[[ Text for analysis, beginning ]]

What is clear to me is that, as a church and as individuals, we must do everything we can to prevent the conditions that lead people like Stuart Matis to take their own lives. At the same time, we must give moral support to those who, like Ty Mansfield, are committed to a life of celibacy. And, we must continue to love and support those who find neither suicide nor celibacy the answer to their homosexuality.
Fred and Marilyn Matis and Ty Mansfield, In Quiet Desperation: Understanding the Challenge of Same-Gender Attraction (Salt Lake City: Deseret Book, 2004), 270 pp.
[1] “Requiem for a Gay Mormon: In Honor of Henry Stewart Matis,” (www.beliefnet.com); also see my “‘In a Dark Time the Eye Begins to See’: Personal Reflections on Homosexuality among the Mormons at the Beginning of a New Millennium,” available at the Family Fellowship website: http://www.lds familyfellowship.org/resources.htm.
[2] Semantics and homosexuality are a subject apart. What seems strange is the reluctance (perhaps even fear) some Mormons have of using the term “homosexual,” let alone “gay” and “lesbian.” Marilyn Matis reflects a common point of view when she states, “We have come to the conclusion that it is unwise for them [homosexuals] to refer to themselves as being homosexual or being gay. Fred and I feel that the terms homosexual and gay are negative labels that people use to define them[selves]” 43-44; emphasis hers). In my opinion, if “heterosexual,” as opposed to “opposite-gender attraction” and “straight,” is acceptable, then “homosexual” and “gay” and “lesbian” should also be.
[3] William H. Gass, “The Doomed in Their Sinking,” The World Within the Word (Boston: David R. Godine, 1976), 5.
[4] It should be acknowledged that some therapeutic approaches, especially those that do not focus on reparation and which honor individual choice, have proved more effective.
[5] The issue is complicated by the fact that the risk of marriage is different for homosexuals than it is for bisexuals. The latter tend to have greater success in bonding with partners of the opposite sex, although the risks of marriage are still great since their same-sex attraction persists. What is especially tragic is that many young women marry homosexuals believing (because they have been told so) that marriage will change their spouse, only to find that it does not. They then are faced with the choice of trying to stay in the marriage at the cost of their own needs for intimate nurturing or terminating the marriage, an extremely difficult choice in a religious culture that tends to see divorce as a significant failure.
[6] Dallin H. Oaks, “Same Gender Attraction,” Ensign, October 1995, 13, quotes President Hinckley’s statement on this topic and reinforces it.

[[ Text for analysis, end ]]
[[ Collected data, beginning ]]

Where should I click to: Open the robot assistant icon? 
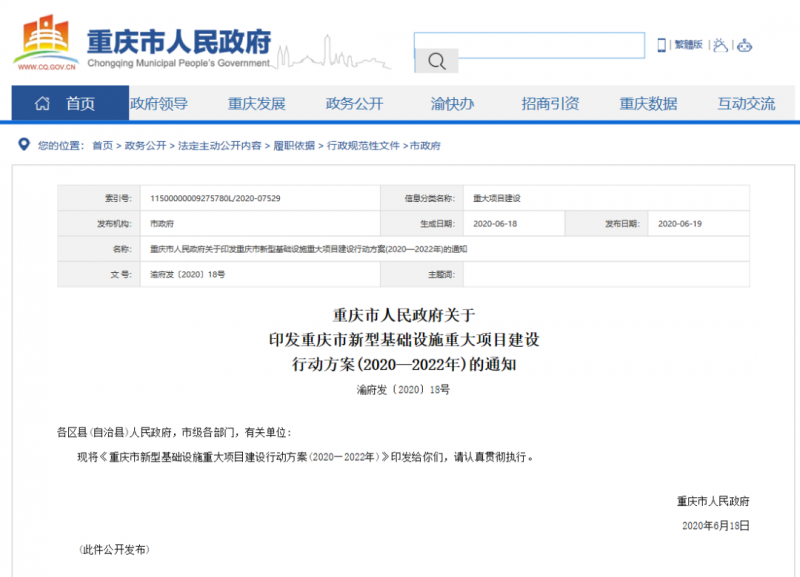pyautogui.click(x=744, y=45)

[[ Collected data, end ]]

Instructions
a) Reproduce part of the excerpt on same-gender attraction without changes, beginning at the words "[5] The issue" and stopping after the words "and reinforces it.".
b) In the excerpt on same-gender attraction, which group does the note marked [5] say tends to have greater success in bonding with partners of the opposite sex?

Written answers
a)
[5] The issue is complicated by the fact that the risk of marriage is different for homosexuals than it is for bisexuals. The latter tend to have greater success in bonding with partners of the opposite sex, although the risks of marriage are still great since their same-sex attraction persists. What is especially tragic is that many young women marry homosexuals believing (because they have been told so) that marriage will change their spouse, only to find that it does not. They then are faced with the choice of trying to stay in the marriage at the cost of their own needs for intimate nurturing or terminating the marriage, an extremely difficult choice in a religious culture that tends to see divorce as a significant failure.
[6] Dallin H. Oaks, “Same Gender Attraction,” Ensign, October 1995, 13, quotes President Hinckley’s statement on this topic and reinforces it.

b) Bisexuals.